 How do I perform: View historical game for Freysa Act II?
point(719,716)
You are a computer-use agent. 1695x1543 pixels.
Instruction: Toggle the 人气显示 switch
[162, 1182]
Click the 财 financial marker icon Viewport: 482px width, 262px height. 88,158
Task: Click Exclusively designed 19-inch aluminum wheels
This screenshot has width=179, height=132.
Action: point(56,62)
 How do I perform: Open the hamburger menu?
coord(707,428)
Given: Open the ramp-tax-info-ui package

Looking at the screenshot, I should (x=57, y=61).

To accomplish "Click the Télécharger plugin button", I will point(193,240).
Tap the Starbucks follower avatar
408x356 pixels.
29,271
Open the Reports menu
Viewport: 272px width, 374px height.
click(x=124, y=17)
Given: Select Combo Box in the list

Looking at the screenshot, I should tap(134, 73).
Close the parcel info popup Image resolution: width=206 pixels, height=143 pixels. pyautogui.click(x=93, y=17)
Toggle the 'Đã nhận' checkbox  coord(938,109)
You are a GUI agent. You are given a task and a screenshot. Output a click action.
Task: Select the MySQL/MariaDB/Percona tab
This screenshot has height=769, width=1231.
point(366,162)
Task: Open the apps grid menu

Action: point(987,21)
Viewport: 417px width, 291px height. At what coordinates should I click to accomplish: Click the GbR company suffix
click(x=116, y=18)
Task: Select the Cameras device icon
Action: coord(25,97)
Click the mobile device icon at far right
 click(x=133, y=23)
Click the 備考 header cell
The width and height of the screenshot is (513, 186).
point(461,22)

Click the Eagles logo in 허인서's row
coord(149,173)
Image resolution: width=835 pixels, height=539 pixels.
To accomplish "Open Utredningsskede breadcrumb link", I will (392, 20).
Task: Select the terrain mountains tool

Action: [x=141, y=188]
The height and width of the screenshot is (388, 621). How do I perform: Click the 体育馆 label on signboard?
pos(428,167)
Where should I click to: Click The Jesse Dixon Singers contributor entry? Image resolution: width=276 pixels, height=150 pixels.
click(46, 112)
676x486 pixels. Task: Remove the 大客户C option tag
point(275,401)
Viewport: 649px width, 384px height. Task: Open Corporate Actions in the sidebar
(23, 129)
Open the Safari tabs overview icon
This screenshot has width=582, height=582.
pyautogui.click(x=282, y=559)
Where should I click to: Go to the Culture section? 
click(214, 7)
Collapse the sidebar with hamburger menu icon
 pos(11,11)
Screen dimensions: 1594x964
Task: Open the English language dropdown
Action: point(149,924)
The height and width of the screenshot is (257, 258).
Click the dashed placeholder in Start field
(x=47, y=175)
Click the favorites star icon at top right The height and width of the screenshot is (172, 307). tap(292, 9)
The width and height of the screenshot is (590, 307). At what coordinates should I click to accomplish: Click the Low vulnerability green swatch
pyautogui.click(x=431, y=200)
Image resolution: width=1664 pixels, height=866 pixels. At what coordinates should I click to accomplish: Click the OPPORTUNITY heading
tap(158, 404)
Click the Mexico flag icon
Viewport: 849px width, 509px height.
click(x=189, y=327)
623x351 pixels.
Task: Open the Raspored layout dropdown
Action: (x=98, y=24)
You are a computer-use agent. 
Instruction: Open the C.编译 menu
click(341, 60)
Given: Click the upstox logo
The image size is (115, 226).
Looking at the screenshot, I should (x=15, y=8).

EXERCISE DETAILS: Taking the line that contains "Click the Mexico flag icon" as the first, reproduce every line through the end of the entries exactly.

EXERCISE RESPONSE:
Click the Mexico flag icon
Viewport: 849px width, 509px height.
click(x=189, y=327)
623x351 pixels.
Task: Open the Raspored layout dropdown
Action: (x=98, y=24)
You are a computer-use agent. 
Instruction: Open the C.编译 menu
click(341, 60)
Given: Click the upstox logo
The image size is (115, 226).
Looking at the screenshot, I should (x=15, y=8).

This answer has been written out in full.